A more recent, smaller example: an engineer in a European time zone migrated a dependency of mine that broke my systems in an unexpected way. That engineer had made reinstating the deprecated API a compilation error, so rolling back required me to obtain special permission. But by the time the breakage rolled out and started alerting us, it was night in Europe, and the entire team responsible for this change was off hours. I could roll back my system, but this new release included a critically important fix for some other problem. There is a break-glass option to force a release, but it comes with its own hassles and red tape. So I had to hunt around for someone who could approve the change, and altogether it wasted most of a work day.
A version of this story happens to me at least twice a month. X is being deprecated and all new systems must migrate to Y by date Z or else submit an exception justification (which will be denied), which will only delay the forced migration. If you do nothing your services will stop running. Every aspect of your work life is subject to such mandates, from code APIs to your IDE, from configuration management to permissions and releases. Rather than be able to pin something to a version that works, the culture is that first someone breaks you (or says, “this might break you, please figure out if it will and act accordingly”), then you have to dig around for the change that caused it, find the right person to approve a rollback, and then figure out how to prevent them from breaking you again. Since Google is so big, it doesn’t matter if everyone perfectly learns their lesson. There is always someone new to ignore best practices and break you all over again.
These forced-migration mishaps accumulate to such a large portion of the job that you wonder if it might be more enjoyable to brew craft cider, or more worth your efforts to go address the climate crisis instead of putting cats on the internet.
I can’t help but imagine whether Google Cloud’s low market share is related to this. If the internal culture is that clients must act multiple times a month to deal with impending breaking migrations, at least some of that attitude likely falls on external customers.
But even if you balk at the line I drew between monorepos and Cloud adoption, the question still stands why mandated migrations are so common at Google. Why can’t Google just support things and maintain backwards compatibility?

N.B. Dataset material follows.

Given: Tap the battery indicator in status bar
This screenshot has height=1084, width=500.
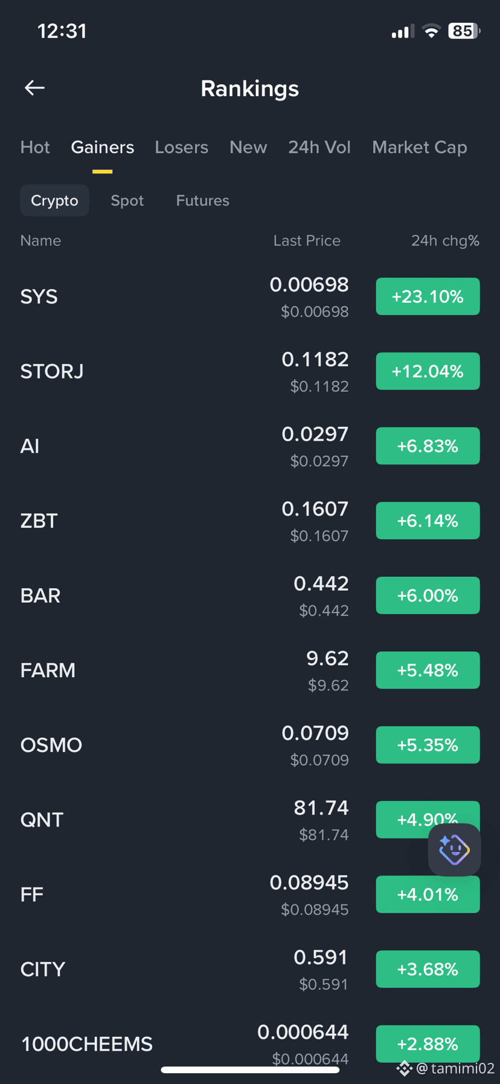Looking at the screenshot, I should pyautogui.click(x=464, y=31).
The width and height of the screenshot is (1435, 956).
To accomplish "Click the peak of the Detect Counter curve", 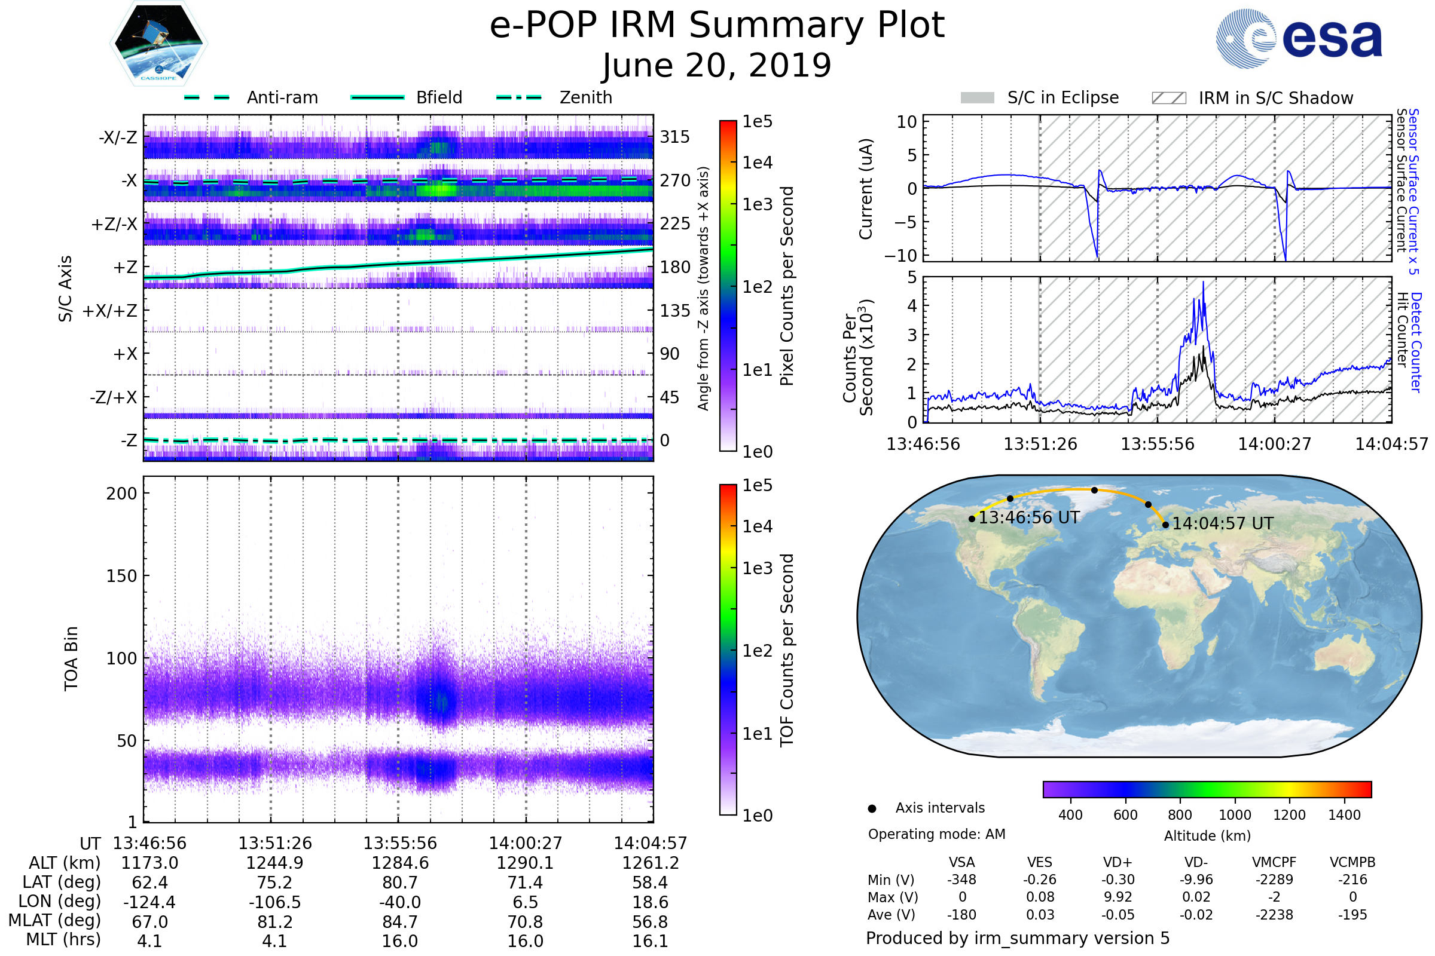I will pyautogui.click(x=1203, y=282).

My guess is it’s intimately related to the promotion process at Google (note, I have never been on a promotion committee). Everyone needs a “promo project,” and building new things (and removing old things) is a much easier promotion case than maintaining an existing service. It provides easy impact metrics like user growth, removal of old code, and shiny new UIs. And it’s extremely hard to measure the cost of doing something poorly versus an alternative, or versus doing nothing at all. In the simplest case, like the git shim above, there is simply no owner left who can migrate it, so perfectly good products simply disappear because someone else needs a promo project.
Google promotes for offense and firefighting, not being careful and avoiding disasters. “Offense” also means many new projects are rushed to production, or their mandated adoption is sped along, to meet a promotion deadline. As a result, the new thing is often feature-incomplete or unreliable, and compensating for that creates a whole new layer of technical debt that stays with the project until one day, after the lead is promoted and moves on, the once-new system is viewed as a quagmire of technical debt, so the remaining engineers concoct a brand new replacement which by the way would make a very tidy promo case, and the cycle repeats.
I hope it doesn’t all boil down to incentives and the difficulty of measuring impact. It does seem like the core assumptions behind the monorepo— good coordination, availability of human effort, and good centralized decision making—were perhaps truer at Google a decade or two ago than they are now.